Looking For Trouble
Undermining the Patriarchy Every Chance I Get. And I Get a Lot of Chances
In Which Our Heroine Argues that Land Use Law Is Both Sexy and Pagan
Anne asked me if I could post about some recent Supreme Court opinions and their impact on Pagans. I'll take as given that, unless you've been on a several-week long retreat into the woods, you know that the Supreme Court struck down one section of the Defense of Marriage Act (DOMA) and left standing (on standing grounds!) a California court ruling that Proposition 8 (which outlawed same sex marriage in California) was illegal. (Which, to deal with the too-many negatives therein, is to say that SCOTUS left intact a California court holding that essentially left same-sex marraige intact in California) And I'll take as given that you know that the Supreme Court also struck down important provisions of the Voting Rights Act. If you have been off in the woods (damn, I'm jealous), you can easily find blogs that discuss those opinions and their impact on Pagans.
What I'd like to do over the next few posts is to discuss some additional Supreme Court opinions that will impact Pagans. Today, let's talk about KOONTZ v. ST. JOHNS RIVER WATER.
I want to talk about this case because, inter alia [which is legal talk for "among other things"] , it demonstrates the importance of local politics, an area upon which, I'm going to argue over the next few months, Pagans ought to focus their magical (and other) efforts.
Why should Koontz matter to Pagans? Here's what the Supreme Court said about the land involved: "A wildlife survey found evidence of animals that often frequent developed areas: raccoons, rabbits, several species of bird, and a turtle. The record also indicates that the land may be a suitable habitat for opossums. "
Koontz is a Takings Case. That means that it's based upon the Fifth Amendment to our Constitution. This Amendment provides that, inter alia, private property shall not be taken for public use without just compensation. That means that, for example, if the government wants to take your home and yard in order to expand a local highway, the government can do that, but it has to pay you "just compensation." You can go to court if you think that the amount that the government offers you is too little to be "just compensation," and the court can rule on that, but the government can take your property.

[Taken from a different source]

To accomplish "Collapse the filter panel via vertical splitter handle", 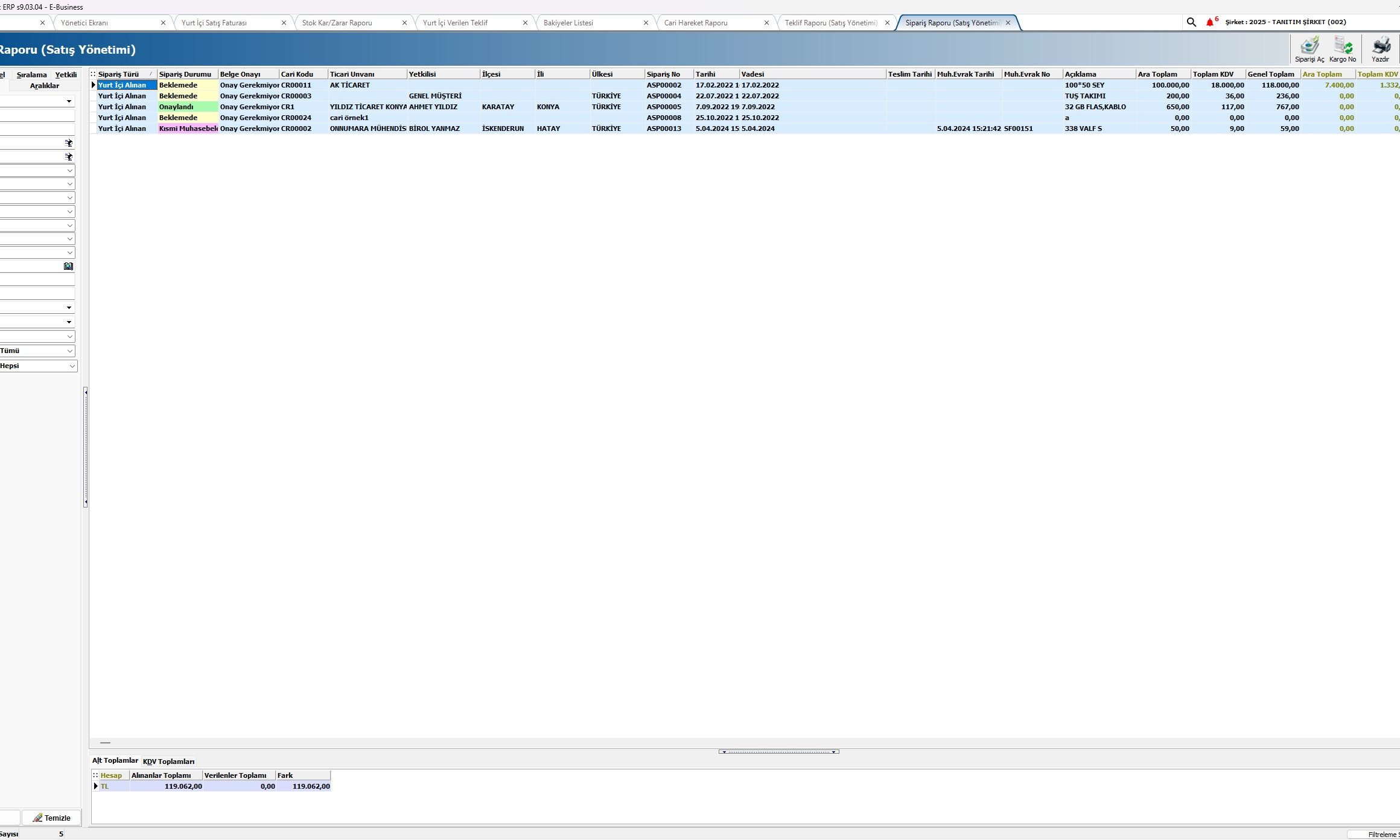I will point(86,447).
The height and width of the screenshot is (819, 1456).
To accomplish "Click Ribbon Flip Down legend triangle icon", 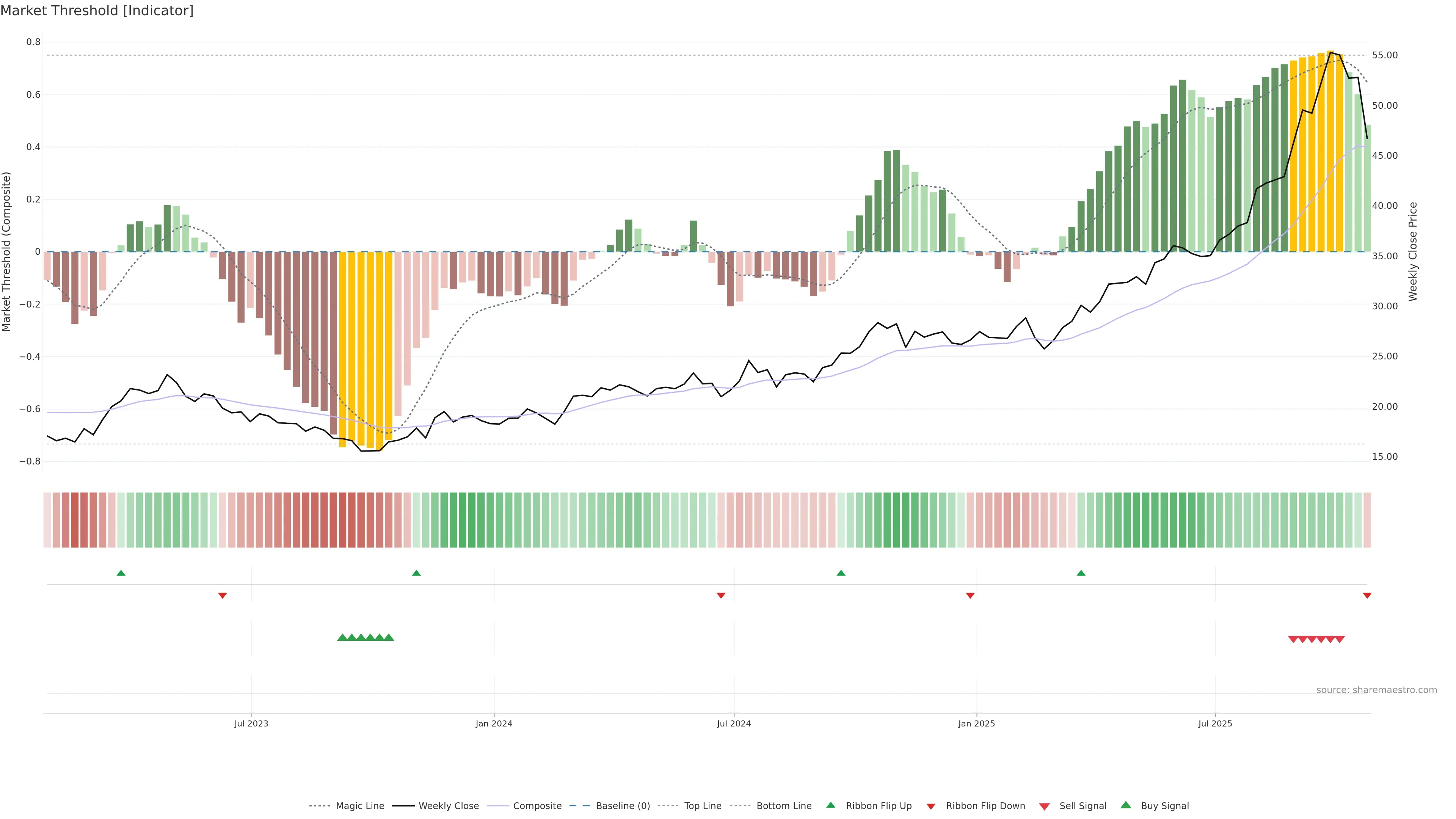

Fair enough, and for most of the Twentieth Century, Takings Cases were more or less confined to how much the government had to pay in order to pay "just compensation."
Fast forward to the end of the Twentieth Century. Too many people. Not enough planet. Everyone begins to realize that the impact of allowing you to build a bunch of condos on wetland HERE has an impact on wetland THERE. Turns out, those "bundles of sticks" that used to make up property rights begin to look a lot more like an interchangeable and interrelated bunch of conditions. Various local [Pagans! Pay attention!] districts, wetland areas, townships, counties, etc. begin to impose conditions whenever someone wants to further develop their property. The Supreme Court, with its newly-appointed hyper-conservative members, is called upon to say when enough is enough -- at what point do conditions imposed upon development of your property become a Fifth Amendment Taking?
As the Association for Corporate Counsel explained, in Koontz:
"Petitioner offered the District a conservation easement on the southern portion of the property. The District informed Petitioner that it would approve construction only if he agreed to one of two concessions: either reducing the size of his development to one acre and deeding a conservation easement to the District for the remaining 13.9 acres, or proceeding as planned with construction on 3.7 acres, but also agreeing to hire contractors to make improvements to District-owned lands several miles away."
The Supreme Court held that these conditions violated the Fifth Amendement. It confirmed that its prior holdings in Nollan v. California Coastal Comm’n1 and Dolan v. City of Tigard which held that a government entity may not condition the approval of a land use permit on the owner’s relinquishment of a portion of his property unless there is a "nexus" and "rough proportionality" between the government’s demand and the effects of the proposed land use, also apply (i) where the government denies the permit and (ii) even when the government gives the property owner the option of making a monetary payment in lieu of the relinquishment of property."
Why does this matter for Pagans? See above, re: raccoons, birds, turtles, rabbits, and oppossoms. In practical terms, it's a very important reason to get involved in your local land-use agencies and to make sure that their decisions make clear the nexus between whatever conditions are imposed and a rough proportionality or nexus between the conditions imposed upon additional land development and the damage done by the development.
Is land-use law as sexy as same-sex-marriage law? I'd argue yes, but I know that I'd be in the minority. But land-use law is completely susceptible to local magic and every bit as important to your landbase. What are you going to do?